Position of the international society of sports nutrition (ISSN)

After reviewing the scientific and medical literature in this area, the International Society of Sports Nutrition concludes the following in terms of creatine supplementation as the official Position of the Society:

  1. 1.

    Creatine monohydrate is the most effective ergogenic nutritional supplement currently available to athletes with the intent of increasing high-intensity exercise capacity and lean body mass during training.

  2. 2.

    Creatine monohydrate supplementation is not only safe, but has been reported to have a number of therapeutic benefits in healthy and diseased populations ranging from infants to the elderly. There is no compelling scientific evidence that the short- or long-term use of creatine monohydrate (up to 30 g/day for 5 years) has any detrimental effects on otherwise healthy individuals or among clinical populations who may benefit from creatine supplementation.

  3. 3.

    If proper precautions and supervision are provided, creatine monohydrate supplementation in children and adolescent athletes is acceptable and may provide a nutritional alternative with a favorable safety profile to potentially dangerous anabolic androgenic drugs. However, we recommend that creatine supplementation only be considered for use by younger athletes who: a.) are involved in serious/competitive supervised training; b.) are consuming a well-balanced and performance enhancing diet; c.) are knowledgeable about appropriate use of creatine; and d.) do not exceed recommended dosages.

  4. 4.

    Label advisories on creatine products that caution against usage by those under 18 years old, while perhaps intended to insulate their manufacturers from legal liability, are likely unnecessary given the science supporting creatine’s safety, including in children and adolescents.

  5. 5.

    At present, creatine monohydrate is the most extensively studied and clinically effective form of creatine for use in nutritional supplements in terms of muscle uptake and ability to increase high-intensity exercise capacity.

  6. 6.

    The addition of carbohydrate or carbohydrate and protein to a creatine supplement appears to increase muscular uptake of creatine, although the effect on performance measures may not be greater than using creatine monohydrate alone.

  7. 7.

    The quickest method of increasing muscle creatine stores may be to consume ~0.3 g/kg/day of creatine monohydrate for 5–7-days followed by 3–5 g/day thereafter to maintain elevated stores. Initially, ingesting smaller amounts of creatine monohydrate (e.g., 3–5 g/day) will increase muscle creatine stores over a 3–4 week period, however, the initial performance effects of this method of supplementation are less supported.

  8. 8.

    Clinical populations have been supplemented with high levels of creatine monohydrate (0.3 – 0.8 g/kg/day equivalent to 21–56 g/day for a 70 kg individual) for years with no clinically significant or serious adverse events.

  9. 9.

    Further research is warranted to examine the potential medical benefits of creatine monohydrate and precursors like guanidinoacetic acid on sport, health and medicine.
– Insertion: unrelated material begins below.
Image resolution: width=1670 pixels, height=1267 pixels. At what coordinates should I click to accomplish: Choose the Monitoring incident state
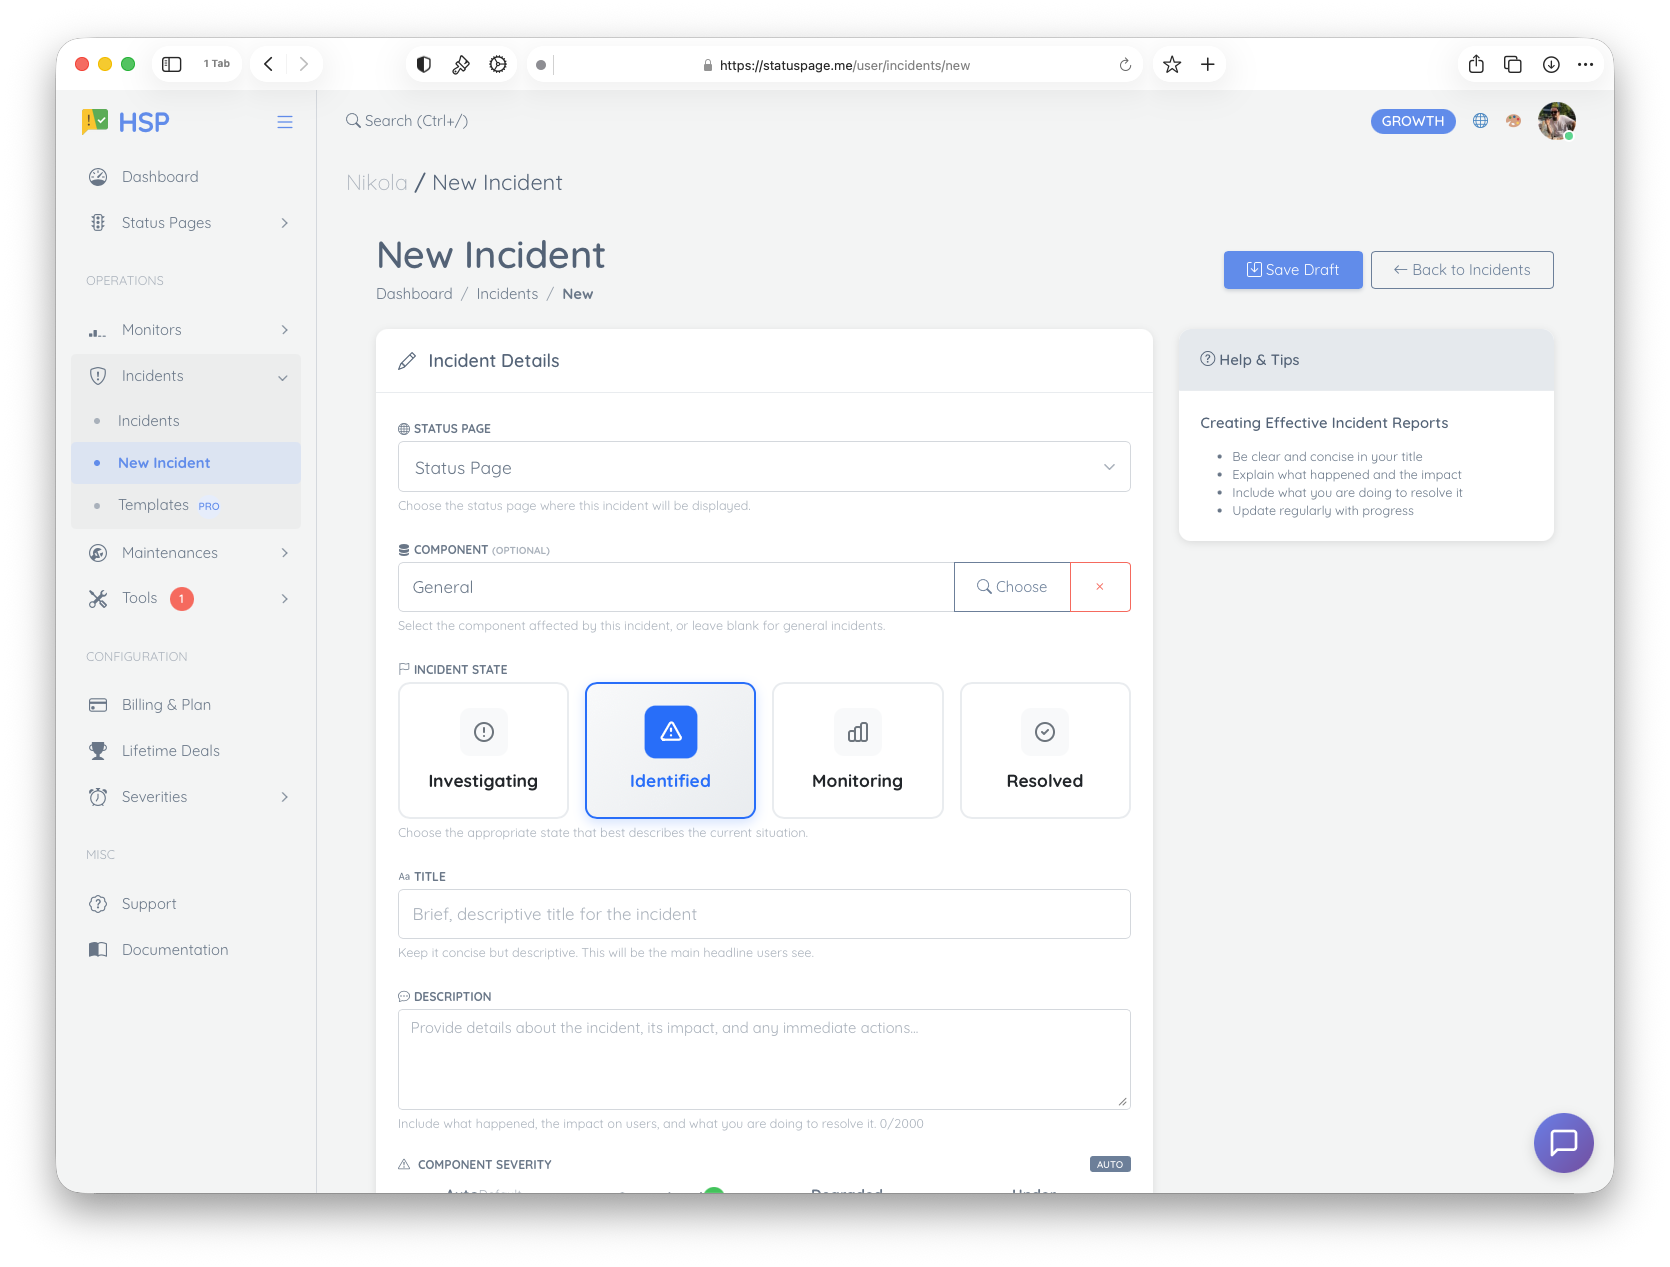coord(857,750)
Creatine monohydrate remains one of the few nutritional supplements for which research has consistently shown has ergogenic benefits. Additionally, a number of potential health benefits have been reported from creatine supplementation. Comments and public policy related to creatine supplementation should be based on careful assessment of the scientific evidence from well-controlled clinical trials; not unsubstantiated anecdotal reports, misinformation published on the Internet, and/or poorly designed surveys that only perpetuate myths about creatine supplementation. Given all the known benefits and favorable safety profile of creatine supplementation reported in the scientific and medical literature, it is the view of ISSN that government legislatures and sport organizations who restrict and/or discourage use of creatine may be placing athletes at greater risk—particularly in contact sports that have risk of head trauma and/or neurological injury thereby opening themselves up to legal liability. This includes children and adolescent athletes engaged in sport events that place them at risk for head and/or spinal cord injury.